Page Tree:

Child pages
  • Overview of Bamboo's proposed curation application

This wiki space contains archival documentation of Project Bamboo, April 2008 - March 2013.

Skip to end of metadata
Go to start of metadata

This was written by Bruce Barton in December 2011.


Towards the goals of scalable reading and collaborative curation, we will build an application in BTP Phase II to support the curation of text corpora. We aim to facilitate corpora curation in two ways: 1) through the application of text exploration — scalable reading — techniques to assist curators in discovering locations in texts that merit attention; and 2) through crowd sourcing when human judgment is needed in curatorial decision making.

Executing curation workflows in a Text Curation Shop

The curation of texts to produce what Martin Mueller has called diplomatic quality editions involves a number of steps: reading, closely or at a distance; annotation to mark features or errors; collaboration or consultation to agree on emendations; the preparation of revisions; placing a revision for others to access; and documenting what was been done and the relations between the now several distinct manifestations of the text. Each of these steps may involve the use of one or more tools and may produce a number of artifacts: annotations, assertions, discussions, manifestations of the text, and so on. Think of the orchestration of these steps and artifacts as a scholarly workflow. Different workflows involving different tools will be appropriate to different curation strategies.

Think of the application we will build in Phase II as a Text Curation Shop, in which tools are available to perform various tasks and in which the arrangement of tools makes it easy to move a piece — a text — through the shop. As in a custom furniture shop, the tools are provided by different tool makers and specialized tools may be brought into the shop when needed. Efficiency comes through the organization and arrangement of the tools and staging areas for work in progress. In the Text Curation Shop, the arrangement of tools can be adjusted to suit the workflow, and scholarly data management performs the staging area function. Workflows may be executed by hand for small jobs; large scale, repetitive jobs can be automated.

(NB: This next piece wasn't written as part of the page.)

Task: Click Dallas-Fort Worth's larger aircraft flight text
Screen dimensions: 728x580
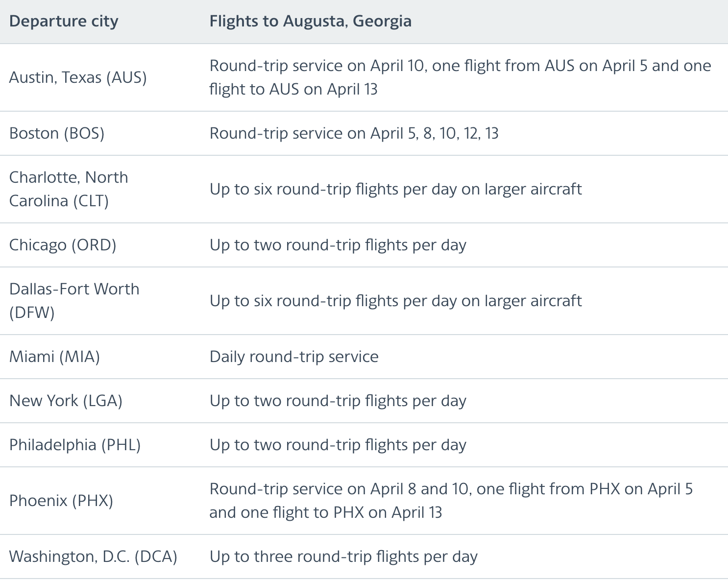Action: pos(395,301)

How Phase I capabilities contribute

Much of the infrastructure for the Text Curation Shop is provided through the capabilities of the BTP Phase I ecosystem. Scholars bring raw materials — raw OCR, page images, and so on — into the shop either by uploading them from local sources or by retrieving them through the Collections Interoperability Hub. Tools deployed in a Bamboo Work Space or on the Bamboo Services Platform are applied to the materials to produce derivative objects. (The BSP may also mediate access to remote tools.) Coordination among workers is facilitated through the collaboration tools present in a Work Space. The Bamboo Persons, Profiles, Policies, and Groups services help to sort out questions of who and whose: who did or who may do what sorts of things, and to whom do objects belong.

What is the Shop? It is easy to push a metaphor too far, but we could say that the Bamboo ecosystem as a whole is the Shop.

While we're pushing a metaphor, we might note that some tasks can be farmed out to be performed using tools for which deployment in the ecosystem provides no advantage, or no advantage relative to costs of that deployment. Bamboo doesn't have to own every aspect of the job, and shouldn't.

Data management capabilities added in Phase II

Phase I infrastructure does not provide the capability to manage scholarly data. Phase I infrastructure does provide for storing objects in local object stores. But managing objects for scholarly purposes requires more than merely storing them. We must also record how objects are related: when a text has been derived from another or several others through some process, we need to record the relationships between the texts and to document the process. And when the process produces a text with particular attributes, say "diplomatic quality edition" or "variant 1b", we need to express those attributes as metadata. Metadata of all sorts are curated and need to be managed as well. Expressions of relationships between texts, descriptions of processes used, and metadata form the chains of evidence that establish a particular manifestation of a text as authoritative or as suitable for some purpose.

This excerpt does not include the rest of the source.